Since March 1973 through July 2012, exactly 304,794,917 vehicles have passed through the tunnel, and the rate is twice today what it was thirty years ago. On average, more than ten million cars pass through each year, or an average of 30,000 a day (sometimes it seems like they're all there at once). And although ski-season traffic gets the most attention because of traffic jams and bad weather, usage is usually highest in the summer.
Plans for a tunnel under the Continental Divide date back to the 1860s, but it wasn't until a century later, in 1968, that the technology and funding was created to make construction possible.
The $116.9 million effort, which began that year, employed thousands of people who worked 24 hours a day, six days a week. When it was done, people no longer had to take the twisting 9.5-mile route along U.S. 6 over the 11,992-foot-high Loveland Pass, but could use the new I-70 instead.
Beyond the tunnel's quirky climate — where there can be snow on one side and blue skies on the other — there are some other unusual attributes. For instance, a staff of 51 employees work 24/7 to make sure everything is running smoothly. "That control room has never been empty since 1973," says Salamon, explaining that the team in the roughly one-acre facility has a wide range of responsibilities, from monitoring traffic and plowing snow to overseeing roadway drainage and stopping trucks that are too tall. On more stressful days, employees have to launch emergency responses to vehicles that stall inside or, worse, put out fires that ignite inside the tunnel. But because they pay close attention and have never had a fatal accident, Salamon says, "it's probably the safest two miles of road in Colorado."

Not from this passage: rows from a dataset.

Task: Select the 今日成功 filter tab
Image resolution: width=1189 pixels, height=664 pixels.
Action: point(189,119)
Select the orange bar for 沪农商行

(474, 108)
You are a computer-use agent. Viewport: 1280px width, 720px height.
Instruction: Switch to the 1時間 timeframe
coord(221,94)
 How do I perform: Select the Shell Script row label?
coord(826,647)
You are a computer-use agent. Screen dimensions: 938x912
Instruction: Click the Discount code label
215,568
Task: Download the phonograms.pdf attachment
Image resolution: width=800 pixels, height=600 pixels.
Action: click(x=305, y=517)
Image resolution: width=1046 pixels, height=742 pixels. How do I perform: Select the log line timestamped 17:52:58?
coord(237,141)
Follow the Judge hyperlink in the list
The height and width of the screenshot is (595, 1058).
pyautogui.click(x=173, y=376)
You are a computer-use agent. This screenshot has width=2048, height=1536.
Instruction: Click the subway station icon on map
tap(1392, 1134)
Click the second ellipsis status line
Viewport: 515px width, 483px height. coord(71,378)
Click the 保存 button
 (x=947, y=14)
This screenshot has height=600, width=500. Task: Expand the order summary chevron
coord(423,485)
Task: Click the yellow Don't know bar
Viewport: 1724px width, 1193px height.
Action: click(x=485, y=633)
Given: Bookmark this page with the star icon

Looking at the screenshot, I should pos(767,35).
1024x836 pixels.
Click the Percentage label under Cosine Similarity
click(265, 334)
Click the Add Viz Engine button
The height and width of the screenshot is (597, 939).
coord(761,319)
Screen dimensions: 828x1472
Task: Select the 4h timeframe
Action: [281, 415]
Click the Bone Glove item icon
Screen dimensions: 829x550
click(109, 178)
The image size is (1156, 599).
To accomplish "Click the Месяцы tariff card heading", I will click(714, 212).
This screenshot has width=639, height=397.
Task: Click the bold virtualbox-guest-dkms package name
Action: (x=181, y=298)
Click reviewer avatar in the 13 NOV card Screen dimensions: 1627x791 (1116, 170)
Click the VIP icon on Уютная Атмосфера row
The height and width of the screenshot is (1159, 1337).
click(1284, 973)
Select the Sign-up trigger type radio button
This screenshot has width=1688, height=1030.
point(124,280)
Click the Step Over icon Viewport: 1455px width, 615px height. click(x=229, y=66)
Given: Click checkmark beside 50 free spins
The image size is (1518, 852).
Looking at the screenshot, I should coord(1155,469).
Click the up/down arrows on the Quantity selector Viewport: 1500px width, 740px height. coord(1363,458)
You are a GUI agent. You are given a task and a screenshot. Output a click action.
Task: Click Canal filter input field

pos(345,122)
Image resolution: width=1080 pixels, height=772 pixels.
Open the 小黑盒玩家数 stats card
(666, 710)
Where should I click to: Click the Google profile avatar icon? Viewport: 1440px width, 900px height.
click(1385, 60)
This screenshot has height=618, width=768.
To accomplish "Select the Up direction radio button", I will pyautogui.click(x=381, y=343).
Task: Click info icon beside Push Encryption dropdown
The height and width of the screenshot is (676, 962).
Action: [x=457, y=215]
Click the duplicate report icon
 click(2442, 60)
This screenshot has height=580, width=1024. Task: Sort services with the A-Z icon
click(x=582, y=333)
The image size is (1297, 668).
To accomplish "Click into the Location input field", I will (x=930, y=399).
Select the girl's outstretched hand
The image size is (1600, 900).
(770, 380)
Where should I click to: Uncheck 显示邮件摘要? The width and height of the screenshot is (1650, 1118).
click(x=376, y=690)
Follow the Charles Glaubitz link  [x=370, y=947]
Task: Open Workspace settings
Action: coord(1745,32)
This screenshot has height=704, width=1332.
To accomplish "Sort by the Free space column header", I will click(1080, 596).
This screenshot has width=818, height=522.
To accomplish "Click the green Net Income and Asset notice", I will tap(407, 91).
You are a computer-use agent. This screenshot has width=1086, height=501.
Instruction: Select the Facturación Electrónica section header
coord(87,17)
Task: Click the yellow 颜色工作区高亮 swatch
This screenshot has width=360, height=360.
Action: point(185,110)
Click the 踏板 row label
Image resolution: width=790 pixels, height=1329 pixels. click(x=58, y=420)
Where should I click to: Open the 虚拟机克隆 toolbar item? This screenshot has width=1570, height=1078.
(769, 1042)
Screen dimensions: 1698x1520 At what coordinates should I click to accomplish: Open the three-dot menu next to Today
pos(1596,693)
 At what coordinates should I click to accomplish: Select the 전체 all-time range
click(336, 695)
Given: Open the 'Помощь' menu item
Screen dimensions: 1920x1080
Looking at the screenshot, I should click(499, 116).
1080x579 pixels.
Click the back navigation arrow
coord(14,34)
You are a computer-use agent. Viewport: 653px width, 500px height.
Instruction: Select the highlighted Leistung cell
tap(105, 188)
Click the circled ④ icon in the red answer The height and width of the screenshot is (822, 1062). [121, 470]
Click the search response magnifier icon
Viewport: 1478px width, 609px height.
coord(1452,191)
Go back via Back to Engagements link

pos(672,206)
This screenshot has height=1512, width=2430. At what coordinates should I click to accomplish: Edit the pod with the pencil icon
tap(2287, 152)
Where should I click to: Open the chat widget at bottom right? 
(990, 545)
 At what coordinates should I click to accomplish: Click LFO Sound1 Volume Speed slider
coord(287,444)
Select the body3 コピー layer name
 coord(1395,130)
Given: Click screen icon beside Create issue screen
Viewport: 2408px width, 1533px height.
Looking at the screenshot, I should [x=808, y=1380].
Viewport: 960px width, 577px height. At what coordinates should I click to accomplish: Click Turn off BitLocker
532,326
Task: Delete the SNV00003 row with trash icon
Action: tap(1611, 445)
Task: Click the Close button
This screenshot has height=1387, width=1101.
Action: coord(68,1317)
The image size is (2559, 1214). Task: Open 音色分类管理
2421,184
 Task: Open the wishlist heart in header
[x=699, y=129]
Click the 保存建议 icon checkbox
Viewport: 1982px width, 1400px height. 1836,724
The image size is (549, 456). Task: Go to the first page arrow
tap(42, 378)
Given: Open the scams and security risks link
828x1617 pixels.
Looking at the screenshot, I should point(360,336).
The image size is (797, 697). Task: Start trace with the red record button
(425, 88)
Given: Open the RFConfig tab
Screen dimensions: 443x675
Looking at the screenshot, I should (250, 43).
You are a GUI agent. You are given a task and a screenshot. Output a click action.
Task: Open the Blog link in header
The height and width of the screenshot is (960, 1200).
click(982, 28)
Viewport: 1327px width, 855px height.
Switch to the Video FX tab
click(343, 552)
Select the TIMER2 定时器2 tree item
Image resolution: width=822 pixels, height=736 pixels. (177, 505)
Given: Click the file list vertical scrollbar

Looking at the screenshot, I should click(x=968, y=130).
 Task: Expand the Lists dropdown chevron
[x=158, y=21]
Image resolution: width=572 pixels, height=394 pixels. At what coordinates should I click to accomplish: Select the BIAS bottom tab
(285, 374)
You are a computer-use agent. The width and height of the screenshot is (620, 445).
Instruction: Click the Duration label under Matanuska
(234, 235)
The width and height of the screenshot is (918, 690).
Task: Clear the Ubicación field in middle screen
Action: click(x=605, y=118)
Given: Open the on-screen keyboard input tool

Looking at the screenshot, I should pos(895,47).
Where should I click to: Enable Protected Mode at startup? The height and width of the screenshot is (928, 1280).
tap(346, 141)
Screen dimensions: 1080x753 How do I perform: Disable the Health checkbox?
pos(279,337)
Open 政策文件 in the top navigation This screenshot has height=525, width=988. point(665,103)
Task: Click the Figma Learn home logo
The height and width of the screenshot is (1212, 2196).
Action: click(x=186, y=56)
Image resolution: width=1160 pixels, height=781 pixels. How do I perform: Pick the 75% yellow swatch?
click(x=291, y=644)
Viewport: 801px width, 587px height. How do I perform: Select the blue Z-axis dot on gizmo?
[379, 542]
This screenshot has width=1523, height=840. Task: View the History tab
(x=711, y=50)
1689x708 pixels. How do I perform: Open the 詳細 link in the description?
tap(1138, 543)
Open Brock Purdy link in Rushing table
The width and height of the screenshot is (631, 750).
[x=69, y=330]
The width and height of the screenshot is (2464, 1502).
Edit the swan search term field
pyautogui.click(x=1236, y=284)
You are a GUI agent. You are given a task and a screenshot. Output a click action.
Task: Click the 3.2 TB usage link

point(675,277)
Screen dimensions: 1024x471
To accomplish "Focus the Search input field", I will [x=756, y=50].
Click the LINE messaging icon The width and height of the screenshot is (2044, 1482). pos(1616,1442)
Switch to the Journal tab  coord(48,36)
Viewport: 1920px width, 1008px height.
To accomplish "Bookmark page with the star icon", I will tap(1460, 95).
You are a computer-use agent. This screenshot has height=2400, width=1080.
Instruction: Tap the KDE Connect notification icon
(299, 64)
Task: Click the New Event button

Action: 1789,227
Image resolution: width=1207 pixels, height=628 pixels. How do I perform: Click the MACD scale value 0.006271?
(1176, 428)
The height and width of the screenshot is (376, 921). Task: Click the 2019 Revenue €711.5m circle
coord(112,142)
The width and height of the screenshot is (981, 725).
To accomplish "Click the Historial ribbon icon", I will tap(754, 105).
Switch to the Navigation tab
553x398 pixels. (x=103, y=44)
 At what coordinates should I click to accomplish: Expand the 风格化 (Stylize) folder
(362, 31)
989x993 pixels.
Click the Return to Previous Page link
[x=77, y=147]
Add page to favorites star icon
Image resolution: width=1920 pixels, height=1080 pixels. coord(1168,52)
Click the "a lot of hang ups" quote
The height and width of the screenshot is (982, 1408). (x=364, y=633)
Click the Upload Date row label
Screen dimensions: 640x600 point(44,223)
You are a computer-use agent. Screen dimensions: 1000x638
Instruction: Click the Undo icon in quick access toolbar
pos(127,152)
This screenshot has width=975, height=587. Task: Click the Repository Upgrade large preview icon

From inside the impressive facility, it's clear that the site has everything it needs to function on its own, from 28 huge ventilation fans to a water-treatment facility that processes 72,000 gallons of sewage a day to its own fire pumper, which can discharge 500 gallons of water a minute.
"We're self-contained," says Ken Martinez, a senior maintenance supervisor. "We're our own little city up here."